__INFORMATION SHOWN__.
◆ ◆ ◆

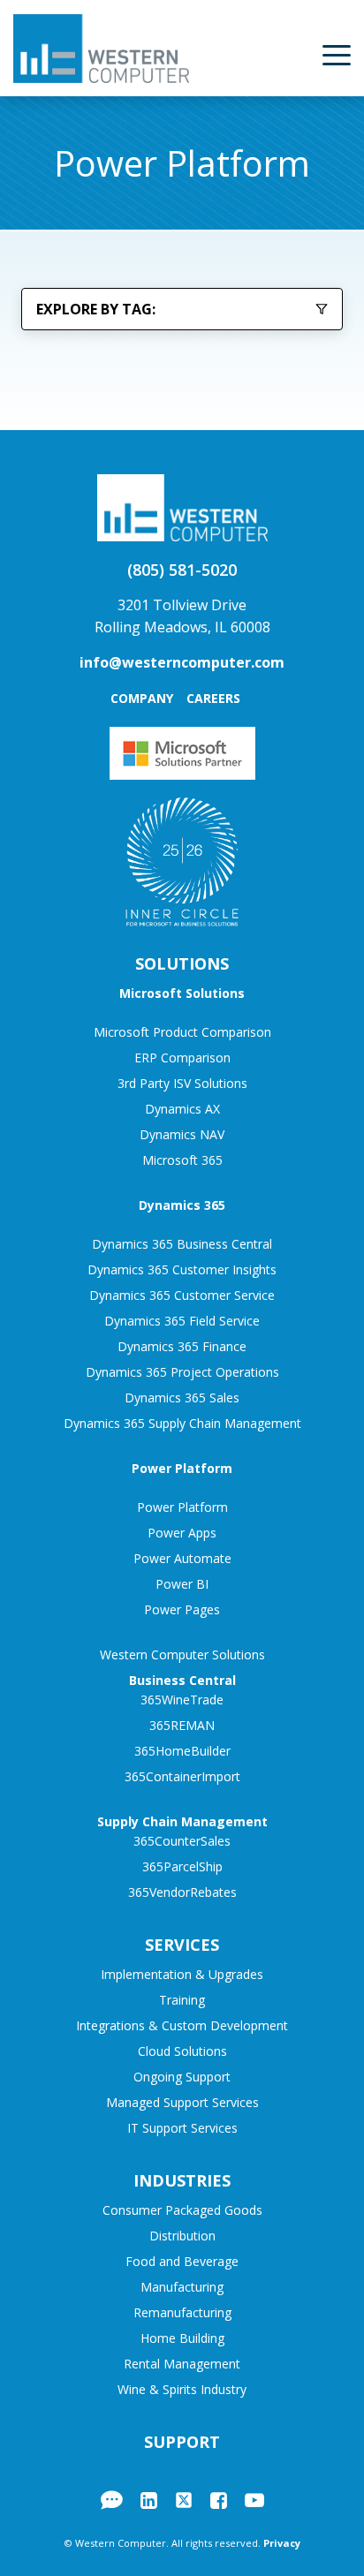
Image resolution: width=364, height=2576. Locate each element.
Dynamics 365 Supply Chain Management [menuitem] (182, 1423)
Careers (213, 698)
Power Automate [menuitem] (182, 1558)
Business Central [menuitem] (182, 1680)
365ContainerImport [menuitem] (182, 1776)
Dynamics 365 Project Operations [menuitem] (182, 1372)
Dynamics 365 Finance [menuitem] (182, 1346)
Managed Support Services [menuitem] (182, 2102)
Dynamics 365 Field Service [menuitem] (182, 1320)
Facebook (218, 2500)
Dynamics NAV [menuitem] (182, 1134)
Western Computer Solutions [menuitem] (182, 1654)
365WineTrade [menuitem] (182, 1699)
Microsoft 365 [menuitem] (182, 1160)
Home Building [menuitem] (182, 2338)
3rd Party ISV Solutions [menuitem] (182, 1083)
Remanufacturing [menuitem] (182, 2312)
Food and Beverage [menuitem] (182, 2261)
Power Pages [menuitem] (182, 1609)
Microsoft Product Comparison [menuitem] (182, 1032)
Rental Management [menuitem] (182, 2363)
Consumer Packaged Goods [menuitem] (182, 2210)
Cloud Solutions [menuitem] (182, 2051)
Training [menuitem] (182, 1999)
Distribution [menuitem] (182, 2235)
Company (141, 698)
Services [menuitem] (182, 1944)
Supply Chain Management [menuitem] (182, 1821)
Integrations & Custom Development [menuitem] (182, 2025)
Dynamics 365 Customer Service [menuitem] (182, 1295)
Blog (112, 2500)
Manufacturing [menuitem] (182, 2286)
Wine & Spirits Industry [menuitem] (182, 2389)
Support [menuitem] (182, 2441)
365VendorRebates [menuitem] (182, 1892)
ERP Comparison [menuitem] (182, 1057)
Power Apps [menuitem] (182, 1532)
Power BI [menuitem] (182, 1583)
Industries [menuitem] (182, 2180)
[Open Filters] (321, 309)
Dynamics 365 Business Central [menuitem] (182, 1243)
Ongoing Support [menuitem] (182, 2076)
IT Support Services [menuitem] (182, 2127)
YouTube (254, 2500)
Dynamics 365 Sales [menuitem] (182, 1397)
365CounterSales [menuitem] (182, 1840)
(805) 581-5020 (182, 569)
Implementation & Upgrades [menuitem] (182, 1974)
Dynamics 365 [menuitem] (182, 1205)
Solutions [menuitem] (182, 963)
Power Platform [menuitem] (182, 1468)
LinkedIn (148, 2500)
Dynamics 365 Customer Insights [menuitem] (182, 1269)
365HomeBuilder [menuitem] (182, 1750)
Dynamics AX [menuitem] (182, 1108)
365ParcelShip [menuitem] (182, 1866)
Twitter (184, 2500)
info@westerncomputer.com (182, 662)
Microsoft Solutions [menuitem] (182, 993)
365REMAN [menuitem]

◆ ◆ ◆

__TASK DETAILS__. The lines above from the one with "Services [menuitem] (182, 1944)" through the one with "Dynamics 365 Business" are to be duplicated exactly, ends included, with nothing added.

__EXERCISE OUTPUT__.
Services [menuitem] (182, 1944)
Supply Chain Management [menuitem] (182, 1821)
Integrations & Custom Development [menuitem] (182, 2025)
Dynamics 365 Customer Service [menuitem] (182, 1295)
Blog (112, 2500)
Manufacturing [menuitem] (182, 2286)
Wine & Spirits Industry [menuitem] (182, 2389)
Support [menuitem] (182, 2441)
365VendorRebates [menuitem] (182, 1892)
ERP Comparison [menuitem] (182, 1057)
Power Apps [menuitem] (182, 1532)
Power BI [menuitem] (182, 1583)
Industries [menuitem] (182, 2180)
[Open Filters] (321, 309)
Dynamics 365 Business Central [menuitem] (182, 1243)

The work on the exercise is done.